Does Glenn Stevens know something Ben Bernanke does not? Matt Yglesias seems to think so:
if it’s true that Australia has recession-proofed itself through sound monetary policy, there are lessons that larger countries could be learning here. Heck, we could even be hiring some Australian central bankers to ply their trade in England, Japan, the United States, or wherever.
It is of course very implausible that being Australian in itself makes one a better central banker or the RBA has hit upon a secret formula for conducting monetary policy unknown to the rest of the world (not least because Australian central bankers mostly trained in North America). It is equally implausible that foreign central banks are incapable of observing and learning from the Australian experience.

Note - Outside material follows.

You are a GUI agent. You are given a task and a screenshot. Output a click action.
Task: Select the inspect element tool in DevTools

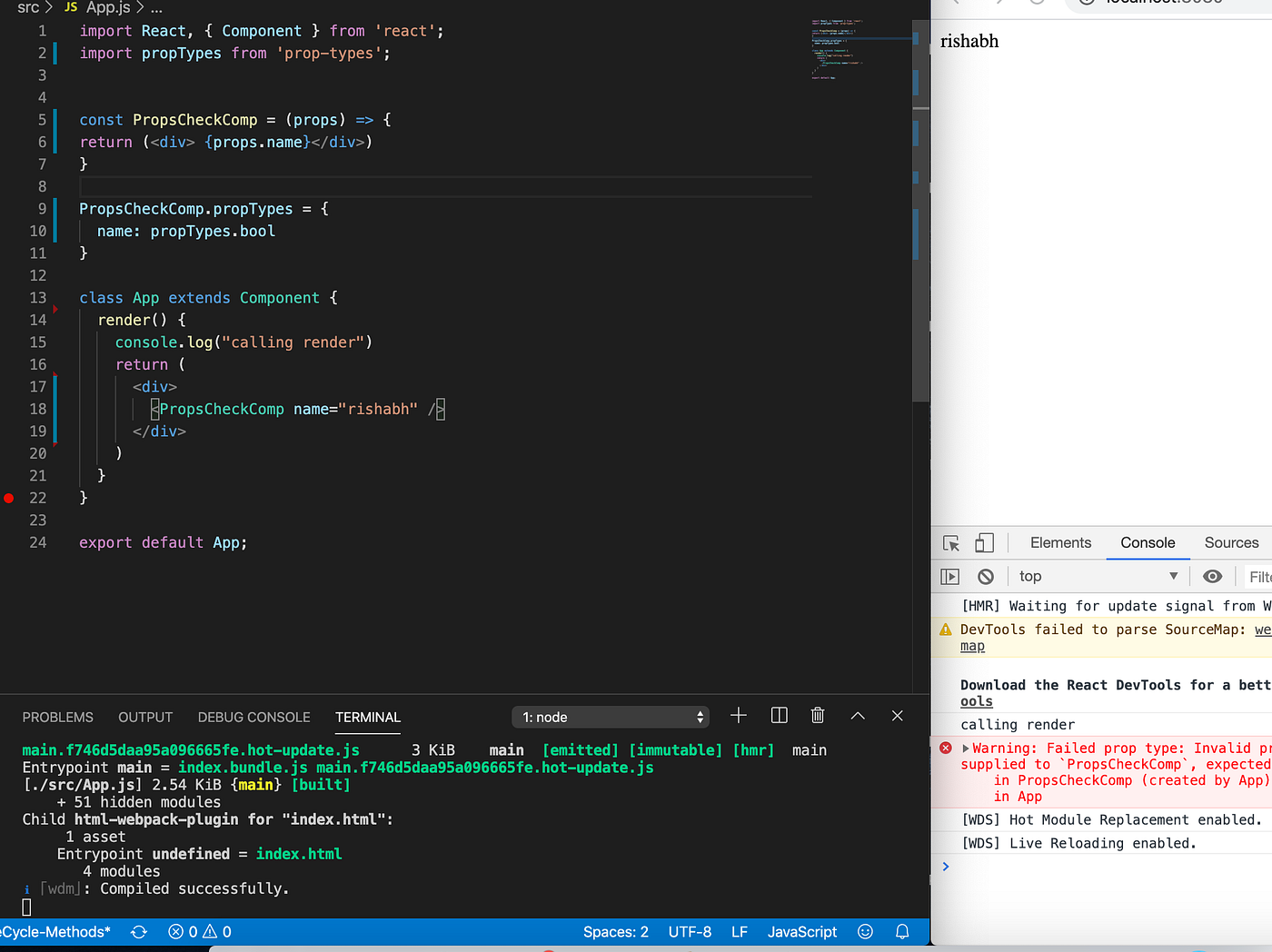coord(951,541)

Nor is that experience as good as Matt suggests. Australia went into the financial crisis with an inflation rate of 5%. In the absence of a severe global economic downturn, the RBA would have been forced to engineer a local one to have much hope of bringing inflation back down to the 2-3% target range. I argued back in August 2008 that monetary policy had been too easy in previous years. The subsequent financial crisis does not change that judgement in any way if you accept that it was an event that could not be forecast.
Glenn Stevens and Ben Bernanke both assumed their respective roles in 2006. Had they swapped roles, would monetary policy and macroeconomic outcomes have been any different in Australia or the US? I think not.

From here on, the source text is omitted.